World Trade Center Oculus (AP Photo/Mark Lennihan)

Domande di senso
Questo ponte, però, ci collega a una sponda dai contorni non ben definiti, un territorio col quale non abbiamo piena dimestichezza e del quale non abbiamo esperienza pregressa. Siamo al centro di un cambiamento d’epoca e, col senso di smarrimento che caratterizza la fine dell’epoca moderna, corriamo il rischio di vedere sorgere un futuro distopico, caratterizzato cioè da condizioni di vita negative. Un futuro in cui la dimensione propriamente umana venga progressivamente sostituita con altri modi di intendere l’esistenza. Le nuove tecnologie, infatti, ci hanno già portato a ripensare e rivalutare alcuni concetti – come quello di “spazio relazionale” – che rispetto al passato sono scivolati verso nuove definizioni. La nostra stessa comprensione della realtà si sta dilatando fino ad inglobare ciò che finora aveva posto solo nel virtuale, con i sogni, le fantasie, le utopie futuristiche. Se, ad oggi, i social network contano più di 4,5 miliardi di utenti attivi (www.datareportal.com – ottobre 2021), diventa inevitabile porsi domande di senso e pensare agli effetti collaterali che la smaterializzazione digitale rischia di provocare sulla società e sull’educazione, perché nel virtuale il nostro spazio d’azione si dilata senza un confine preciso, anche dal punto di vista etico.

Trasferire i valori
Se è vero che il futuro si costruisce a partire dal presente, occorre riflettere sul fatto che, col tempo, l’artificiale ha eroso lo spazio del naturale, sostituendosi ad esso e aprendo contesti nuovi in cui proiettare i nostri comportamenti, al di là di ogni controllo e giudizio. La distinzione fra reale e virtuale tende ad assottigliarsi e la linea di orizzonte è coperta dalla foschia esistenziale tipica del cambiamento d’epoca che stiamo vivendo, con la tendenza a cercare un distacco dalla realtà per scoprire nuovi approdi.

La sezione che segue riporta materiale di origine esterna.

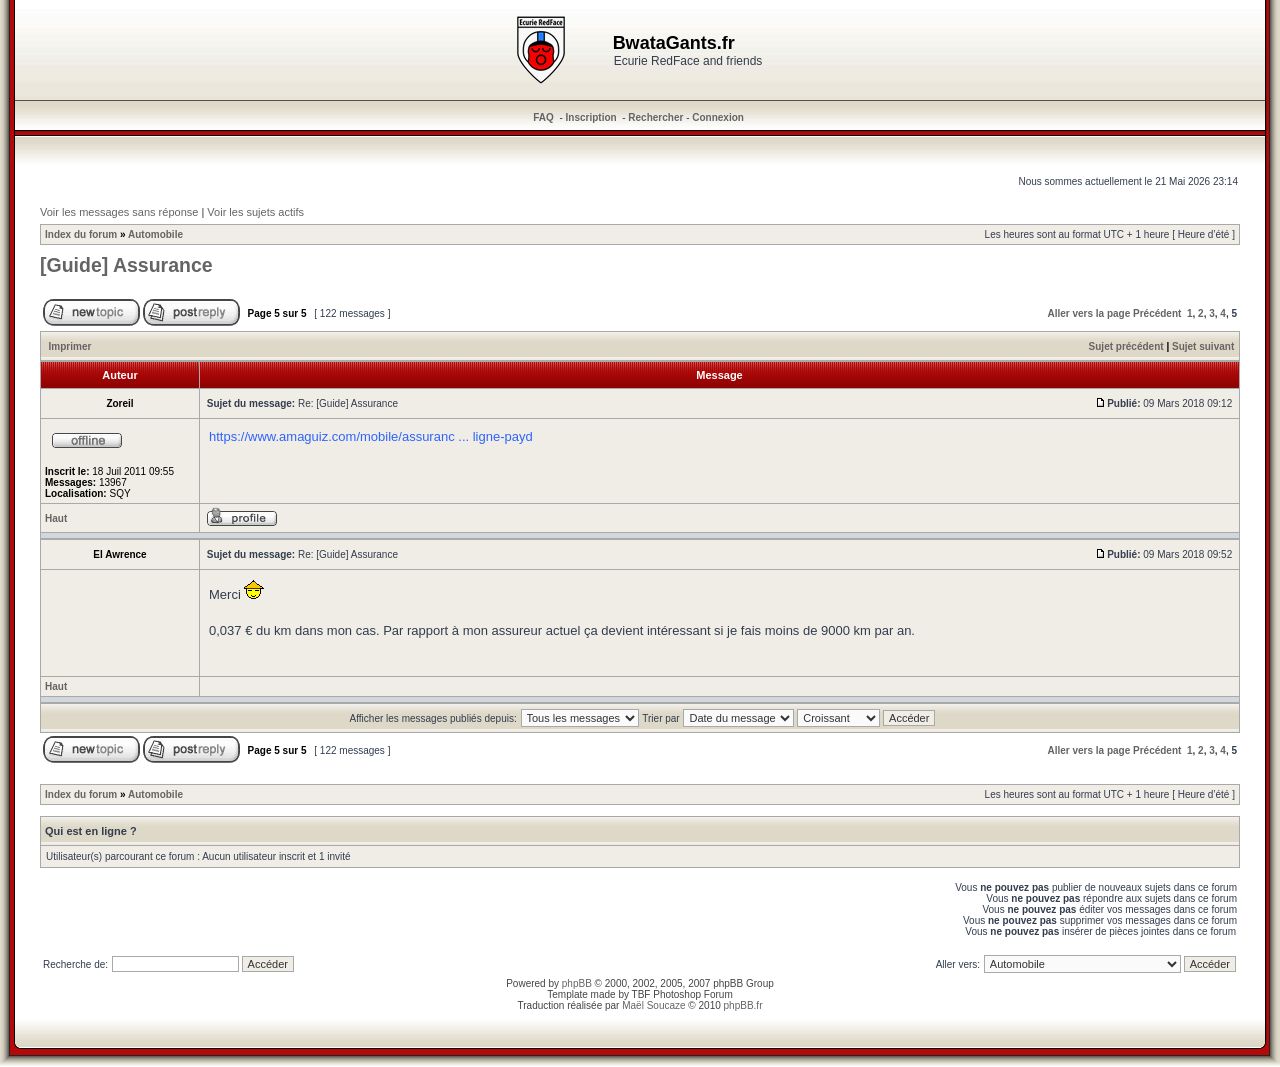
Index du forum (81, 234)
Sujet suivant (1203, 346)
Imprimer (70, 346)
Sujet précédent (1126, 346)
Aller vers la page (1088, 313)
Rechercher (655, 117)
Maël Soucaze (653, 1005)
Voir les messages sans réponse (119, 212)
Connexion (718, 117)
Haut (56, 518)
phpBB (577, 983)
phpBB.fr (743, 1005)
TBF (641, 994)
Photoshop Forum (693, 994)
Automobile (155, 234)
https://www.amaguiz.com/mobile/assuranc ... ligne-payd (371, 436)
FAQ (543, 117)
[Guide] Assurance (126, 265)
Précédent (1157, 313)
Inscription (591, 117)
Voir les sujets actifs (255, 212)
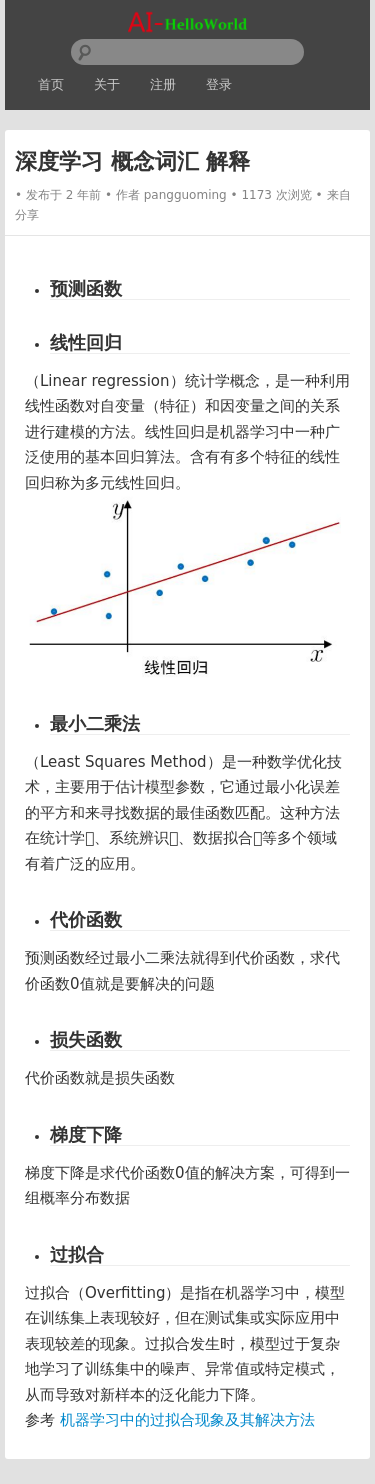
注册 (163, 84)
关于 (107, 84)
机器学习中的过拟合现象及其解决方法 (187, 1420)
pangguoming (185, 195)
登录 (219, 84)
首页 (51, 84)
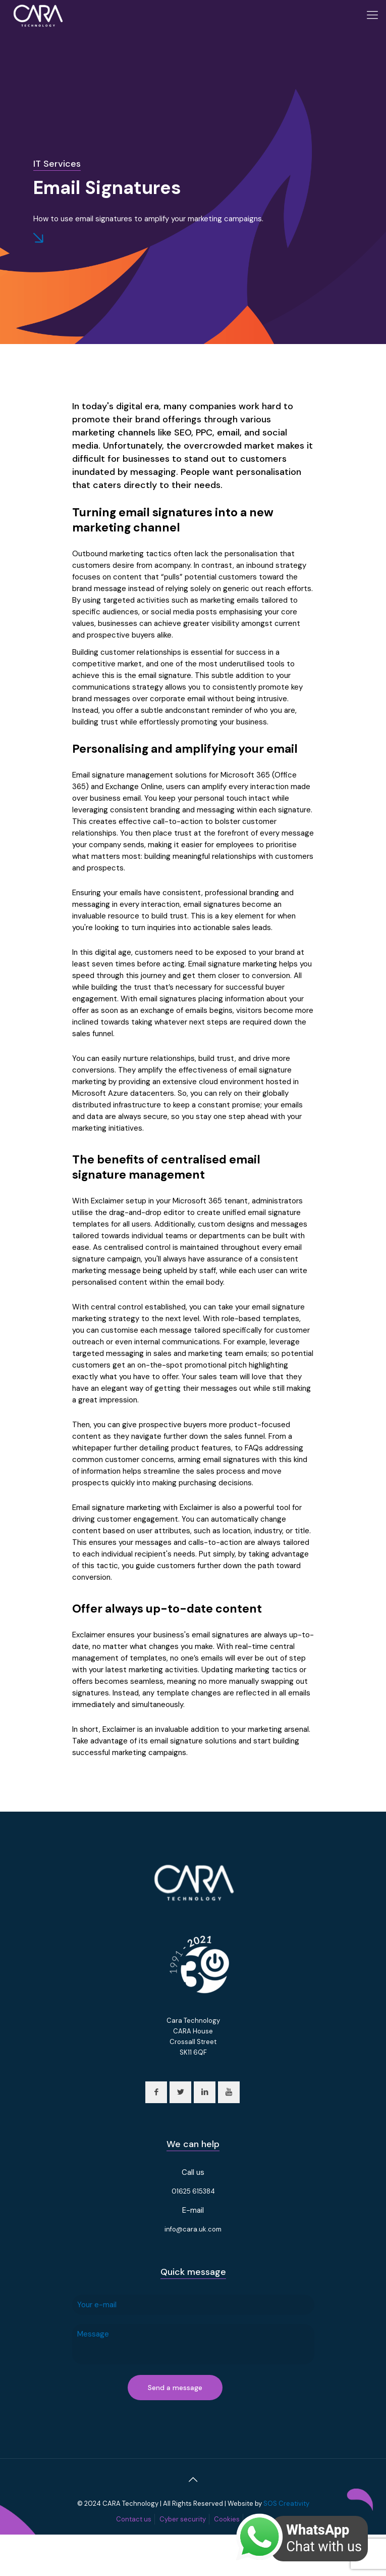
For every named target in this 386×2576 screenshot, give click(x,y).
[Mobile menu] (372, 15)
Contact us (133, 2519)
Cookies (227, 2519)
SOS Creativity (286, 2503)
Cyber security (182, 2519)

Come un Cristoforo Colombo dell’era digitale, Zuckerberg, con il suo Metaverso, sembra volerci portare alla scoperta di un nuovo mondo, nel quale trovare nuove risorse e possibilità, e dal quale ripensare la nostra storia, il nostro destino, la nostra realizzazione. Ma le nuove rotte aperte nella grande info-sfera che è il mondo in cui viviamo rischiano di farci naufragare e perdere il senso della realtà. Trasferire in tutto o in parte le nostre vite in un mondo virtuale significa trasferirvi anche i nostri valori, e se questi non vengono educati e custoditi di qua, difficilmente lo saranno di là. E viceversa. Il vero approdo a cui speriamo di arrivare dopo avere navigato in tutti i Metaversi possibili, è quello in cui abita un’umanità in grado di vivere all’altezza delle sfide del proprio tempo e capace di una nuova comprensione e valorizzazione del mondo reale.